:: Records shown ::

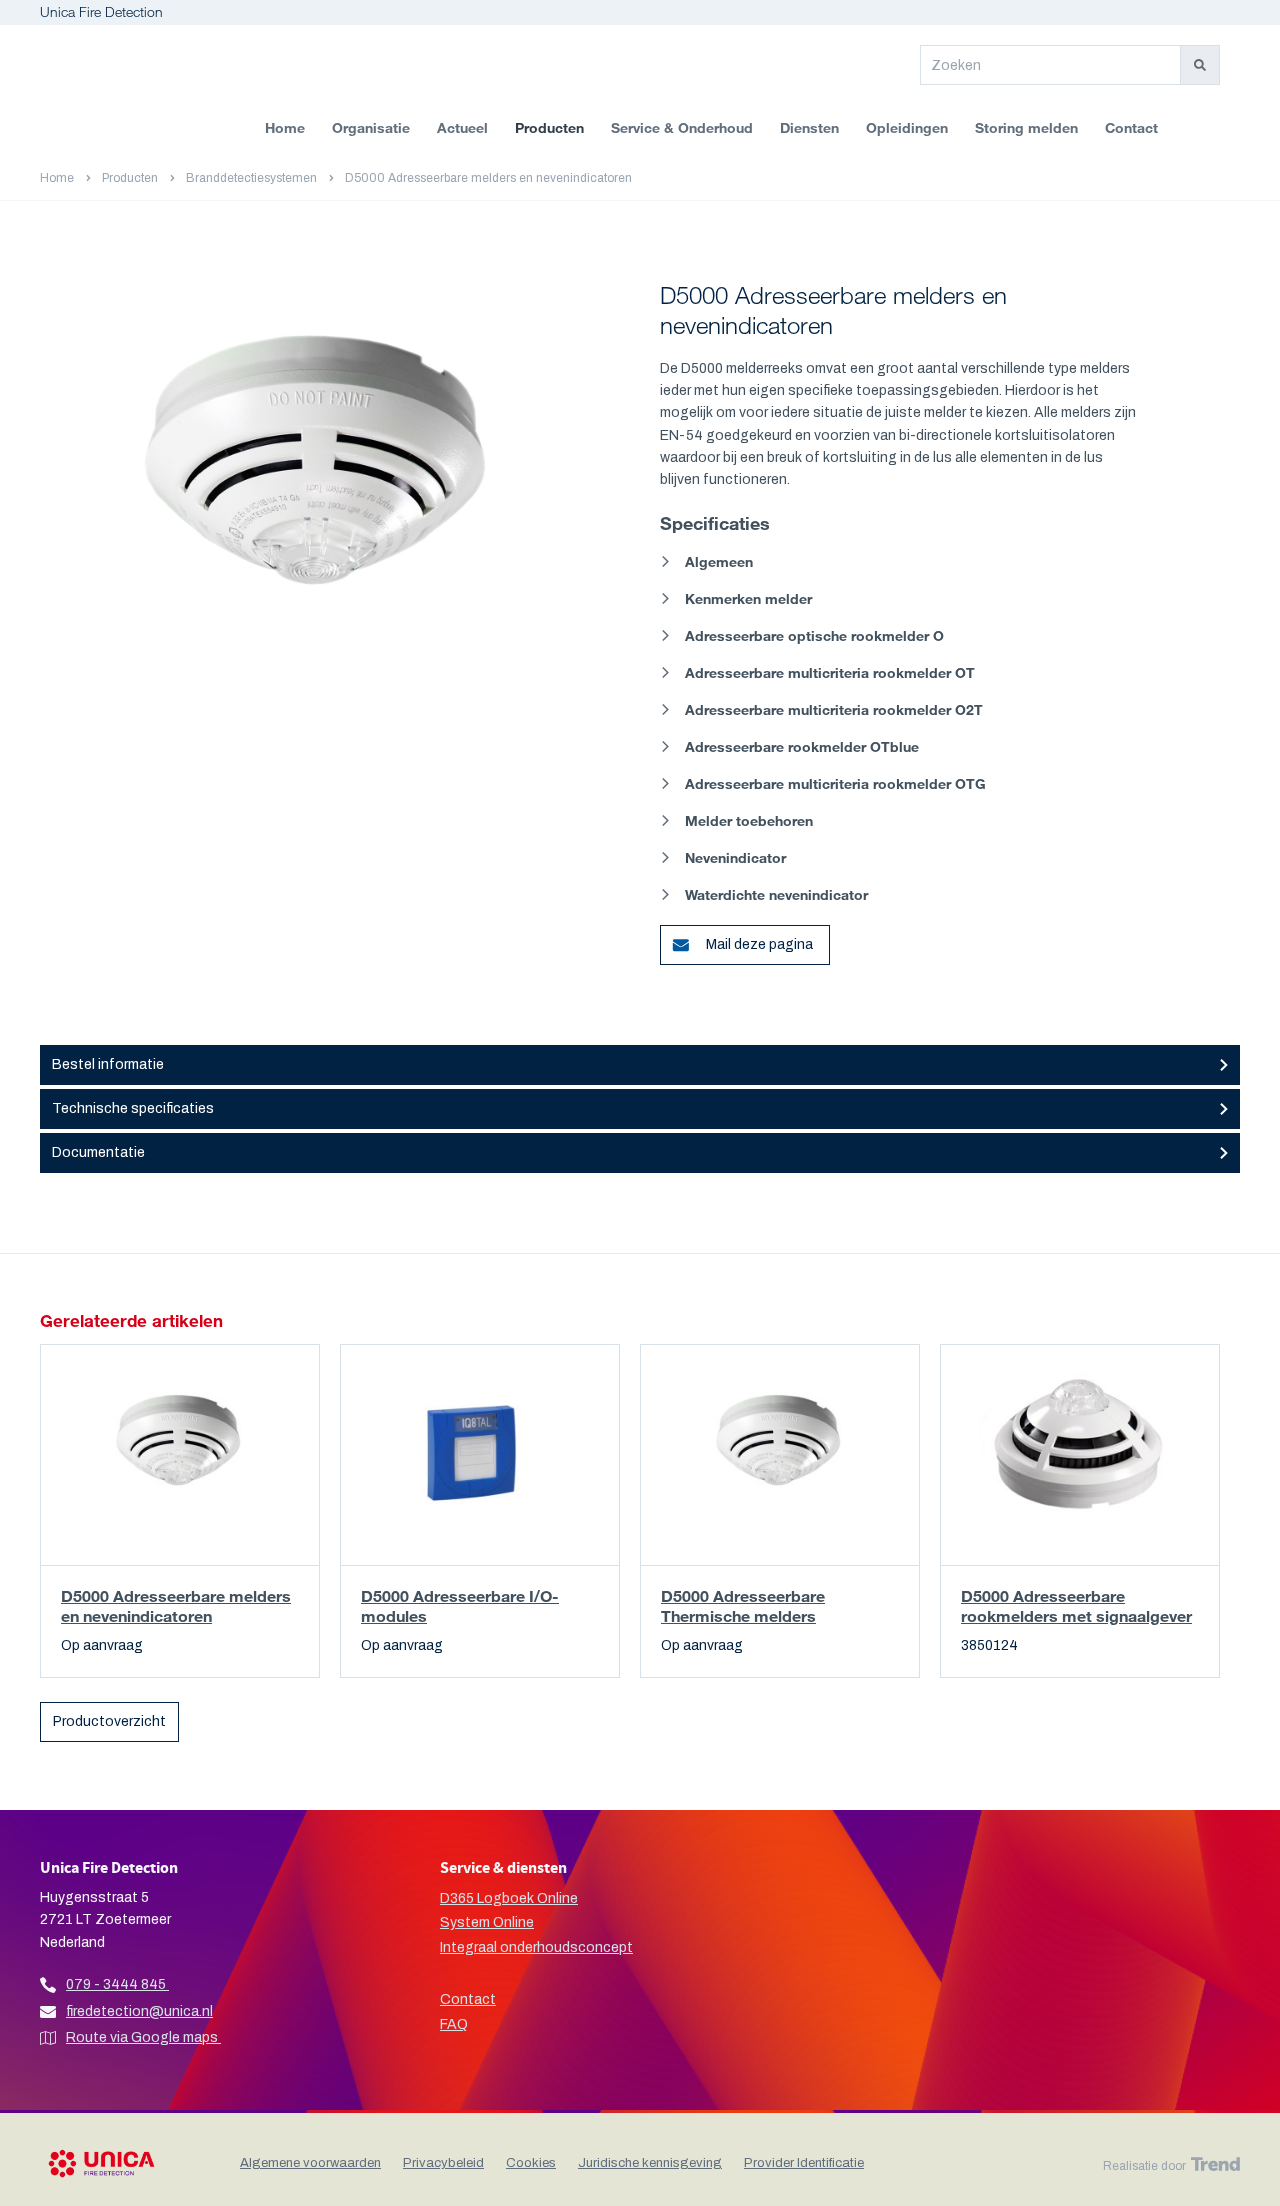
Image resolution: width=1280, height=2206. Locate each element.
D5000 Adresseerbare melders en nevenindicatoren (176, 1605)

:::
:: Records shown ::

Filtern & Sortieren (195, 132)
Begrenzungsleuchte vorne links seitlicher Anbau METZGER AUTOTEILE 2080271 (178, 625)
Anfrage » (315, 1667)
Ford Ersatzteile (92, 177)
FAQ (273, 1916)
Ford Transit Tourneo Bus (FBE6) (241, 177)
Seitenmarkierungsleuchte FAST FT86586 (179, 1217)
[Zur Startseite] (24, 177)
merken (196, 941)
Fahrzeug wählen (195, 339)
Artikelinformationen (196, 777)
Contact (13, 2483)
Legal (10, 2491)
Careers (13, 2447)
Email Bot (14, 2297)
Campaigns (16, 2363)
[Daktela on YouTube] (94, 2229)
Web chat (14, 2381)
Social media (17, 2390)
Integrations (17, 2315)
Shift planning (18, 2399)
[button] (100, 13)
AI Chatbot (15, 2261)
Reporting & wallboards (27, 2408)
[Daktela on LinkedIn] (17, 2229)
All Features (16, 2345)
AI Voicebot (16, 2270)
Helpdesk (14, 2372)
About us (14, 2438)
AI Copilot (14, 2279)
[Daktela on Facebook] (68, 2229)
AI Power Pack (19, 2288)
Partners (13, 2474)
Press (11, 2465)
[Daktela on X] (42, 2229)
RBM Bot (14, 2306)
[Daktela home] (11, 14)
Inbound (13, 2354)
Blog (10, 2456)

:::

— Instructions for the task —
Repeat the entries above verbatim, but only from the line that has "Image resolution: width=1280, height=2206." down to the line that has "D5000 Adresseerbare melders", inclusive.

— Solution to this exercise —
Image resolution: width=1280, height=2206. Locate each element.
D5000 Adresseerbare melders en nevenindicatoren (176, 1605)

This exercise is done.